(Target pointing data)
↓

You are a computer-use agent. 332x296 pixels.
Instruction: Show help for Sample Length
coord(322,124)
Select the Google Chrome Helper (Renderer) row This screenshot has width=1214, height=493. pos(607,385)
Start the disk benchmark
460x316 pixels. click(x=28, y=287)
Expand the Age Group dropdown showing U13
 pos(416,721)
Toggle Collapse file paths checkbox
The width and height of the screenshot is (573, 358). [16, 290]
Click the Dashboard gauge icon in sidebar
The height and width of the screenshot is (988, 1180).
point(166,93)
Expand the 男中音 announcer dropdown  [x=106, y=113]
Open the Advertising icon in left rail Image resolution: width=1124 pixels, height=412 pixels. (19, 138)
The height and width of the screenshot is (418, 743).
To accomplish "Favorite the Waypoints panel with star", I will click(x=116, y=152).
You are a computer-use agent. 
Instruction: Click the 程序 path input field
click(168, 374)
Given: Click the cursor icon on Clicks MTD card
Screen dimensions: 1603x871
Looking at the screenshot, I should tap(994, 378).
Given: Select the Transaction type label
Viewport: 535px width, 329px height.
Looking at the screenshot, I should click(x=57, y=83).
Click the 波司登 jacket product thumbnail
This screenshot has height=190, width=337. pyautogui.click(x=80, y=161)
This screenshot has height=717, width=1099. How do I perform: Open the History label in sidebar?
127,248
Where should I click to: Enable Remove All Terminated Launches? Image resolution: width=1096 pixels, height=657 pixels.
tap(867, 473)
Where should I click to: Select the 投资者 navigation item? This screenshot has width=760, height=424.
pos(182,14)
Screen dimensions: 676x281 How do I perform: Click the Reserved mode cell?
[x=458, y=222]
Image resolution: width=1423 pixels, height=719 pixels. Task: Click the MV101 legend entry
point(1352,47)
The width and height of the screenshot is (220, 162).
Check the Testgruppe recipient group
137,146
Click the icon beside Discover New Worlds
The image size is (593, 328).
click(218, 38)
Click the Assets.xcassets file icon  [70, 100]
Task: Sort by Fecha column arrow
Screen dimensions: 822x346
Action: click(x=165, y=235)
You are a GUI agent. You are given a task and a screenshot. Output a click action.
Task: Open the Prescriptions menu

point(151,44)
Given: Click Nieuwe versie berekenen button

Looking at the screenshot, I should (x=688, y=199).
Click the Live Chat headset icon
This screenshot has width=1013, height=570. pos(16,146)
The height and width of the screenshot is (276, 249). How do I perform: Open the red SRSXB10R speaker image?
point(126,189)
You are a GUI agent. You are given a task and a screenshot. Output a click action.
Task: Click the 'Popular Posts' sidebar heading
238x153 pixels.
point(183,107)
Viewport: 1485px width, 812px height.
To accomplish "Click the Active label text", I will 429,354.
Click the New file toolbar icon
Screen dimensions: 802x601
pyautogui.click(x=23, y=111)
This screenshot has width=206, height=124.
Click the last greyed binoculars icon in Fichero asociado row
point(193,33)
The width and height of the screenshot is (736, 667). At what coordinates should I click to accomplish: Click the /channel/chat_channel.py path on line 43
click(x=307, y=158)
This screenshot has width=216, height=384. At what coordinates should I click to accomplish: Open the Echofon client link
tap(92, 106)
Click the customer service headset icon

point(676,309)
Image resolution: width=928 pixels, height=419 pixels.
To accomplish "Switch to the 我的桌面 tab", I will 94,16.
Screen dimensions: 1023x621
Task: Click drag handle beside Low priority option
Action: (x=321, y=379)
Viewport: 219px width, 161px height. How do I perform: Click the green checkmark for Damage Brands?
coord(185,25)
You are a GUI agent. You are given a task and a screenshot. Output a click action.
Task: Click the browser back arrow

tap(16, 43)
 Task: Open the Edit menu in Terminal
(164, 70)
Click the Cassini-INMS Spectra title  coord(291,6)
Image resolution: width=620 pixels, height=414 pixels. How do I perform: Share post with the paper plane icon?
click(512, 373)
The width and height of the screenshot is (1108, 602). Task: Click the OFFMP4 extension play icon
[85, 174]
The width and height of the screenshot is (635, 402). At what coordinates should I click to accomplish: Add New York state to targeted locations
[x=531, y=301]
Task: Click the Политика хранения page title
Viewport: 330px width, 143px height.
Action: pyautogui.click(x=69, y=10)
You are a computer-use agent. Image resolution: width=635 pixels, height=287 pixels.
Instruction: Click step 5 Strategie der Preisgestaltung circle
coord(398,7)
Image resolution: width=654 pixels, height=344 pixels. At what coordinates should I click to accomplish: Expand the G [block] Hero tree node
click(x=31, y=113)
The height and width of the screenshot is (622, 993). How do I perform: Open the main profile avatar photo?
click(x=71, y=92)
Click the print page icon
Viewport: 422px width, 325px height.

↑

• **EXERCISE**: Copy out all of the records above line for line, changing nothing.

• **FULL RESPONSE**:
You are a computer-use agent. 332x296 pixels.
Instruction: Show help for Sample Length
coord(322,124)
Select the Google Chrome Helper (Renderer) row This screenshot has width=1214, height=493. pos(607,385)
Start the disk benchmark
460x316 pixels. click(x=28, y=287)
Expand the Age Group dropdown showing U13
 pos(416,721)
Toggle Collapse file paths checkbox
The width and height of the screenshot is (573, 358). [16, 290]
Click the Dashboard gauge icon in sidebar
The height and width of the screenshot is (988, 1180).
point(166,93)
Expand the 男中音 announcer dropdown  [x=106, y=113]
Open the Advertising icon in left rail Image resolution: width=1124 pixels, height=412 pixels. (19, 138)
The height and width of the screenshot is (418, 743).
To accomplish "Favorite the Waypoints panel with star", I will click(x=116, y=152).
You are a computer-use agent. 
Instruction: Click the 程序 path input field
click(168, 374)
Given: Click the cursor icon on Clicks MTD card
Screen dimensions: 1603x871
Looking at the screenshot, I should tap(994, 378).
Given: Select the Transaction type label
Viewport: 535px width, 329px height.
Looking at the screenshot, I should click(x=57, y=83).
Click the 波司登 jacket product thumbnail
This screenshot has height=190, width=337. pyautogui.click(x=80, y=161)
This screenshot has height=717, width=1099. How do I perform: Open the History label in sidebar?
127,248
Where should I click to: Enable Remove All Terminated Launches? Image resolution: width=1096 pixels, height=657 pixels.
tap(867, 473)
Where should I click to: Select the 投资者 navigation item? This screenshot has width=760, height=424.
pos(182,14)
Screen dimensions: 676x281 How do I perform: Click the Reserved mode cell?
[x=458, y=222]
Image resolution: width=1423 pixels, height=719 pixels. Task: Click the MV101 legend entry
point(1352,47)
The width and height of the screenshot is (220, 162).
Check the Testgruppe recipient group
137,146
Click the icon beside Discover New Worlds
The image size is (593, 328).
click(218, 38)
Click the Assets.xcassets file icon  [70, 100]
Task: Sort by Fecha column arrow
Screen dimensions: 822x346
Action: click(x=165, y=235)
You are a GUI agent. You are given a task and a screenshot. Output a click action.
Task: Open the Prescriptions menu

point(151,44)
Given: Click Nieuwe versie berekenen button

Looking at the screenshot, I should (x=688, y=199).
Click the Live Chat headset icon
This screenshot has width=1013, height=570. pos(16,146)
The height and width of the screenshot is (276, 249). How do I perform: Open the red SRSXB10R speaker image?
point(126,189)
You are a GUI agent. You are given a task and a screenshot. Output a click action.
Task: Click the 'Popular Posts' sidebar heading
238x153 pixels.
point(183,107)
Viewport: 1485px width, 812px height.
To accomplish "Click the Active label text", I will 429,354.
Click the New file toolbar icon
Screen dimensions: 802x601
pyautogui.click(x=23, y=111)
This screenshot has width=206, height=124.
Click the last greyed binoculars icon in Fichero asociado row
point(193,33)
The width and height of the screenshot is (736, 667). At what coordinates should I click to accomplish: Click the /channel/chat_channel.py path on line 43
click(x=307, y=158)
This screenshot has width=216, height=384. At what coordinates should I click to accomplish: Open the Echofon client link
tap(92, 106)
Click the customer service headset icon

point(676,309)
Image resolution: width=928 pixels, height=419 pixels.
To accomplish "Switch to the 我的桌面 tab", I will 94,16.
Screen dimensions: 1023x621
Task: Click drag handle beside Low priority option
Action: (x=321, y=379)
Viewport: 219px width, 161px height. How do I perform: Click the green checkmark for Damage Brands?
coord(185,25)
You are a GUI agent. You are given a task and a screenshot. Output a click action.
Task: Click the browser back arrow

tap(16, 43)
 Task: Open the Edit menu in Terminal
(164, 70)
Click the Cassini-INMS Spectra title  coord(291,6)
Image resolution: width=620 pixels, height=414 pixels. How do I perform: Share post with the paper plane icon?
click(512, 373)
The width and height of the screenshot is (1108, 602). Task: Click the OFFMP4 extension play icon
[85, 174]
The width and height of the screenshot is (635, 402). At what coordinates should I click to accomplish: Add New York state to targeted locations
[x=531, y=301]
Task: Click the Политика хранения page title
Viewport: 330px width, 143px height.
Action: pyautogui.click(x=69, y=10)
You are a computer-use agent. Image resolution: width=635 pixels, height=287 pixels.
Instruction: Click step 5 Strategie der Preisgestaltung circle
coord(398,7)
Image resolution: width=654 pixels, height=344 pixels. At what coordinates should I click to accomplish: Expand the G [block] Hero tree node
click(x=31, y=113)
The height and width of the screenshot is (622, 993). How do I perform: Open the main profile avatar photo?
click(x=71, y=92)
Click the print page icon
Viewport: 422px width, 325px height.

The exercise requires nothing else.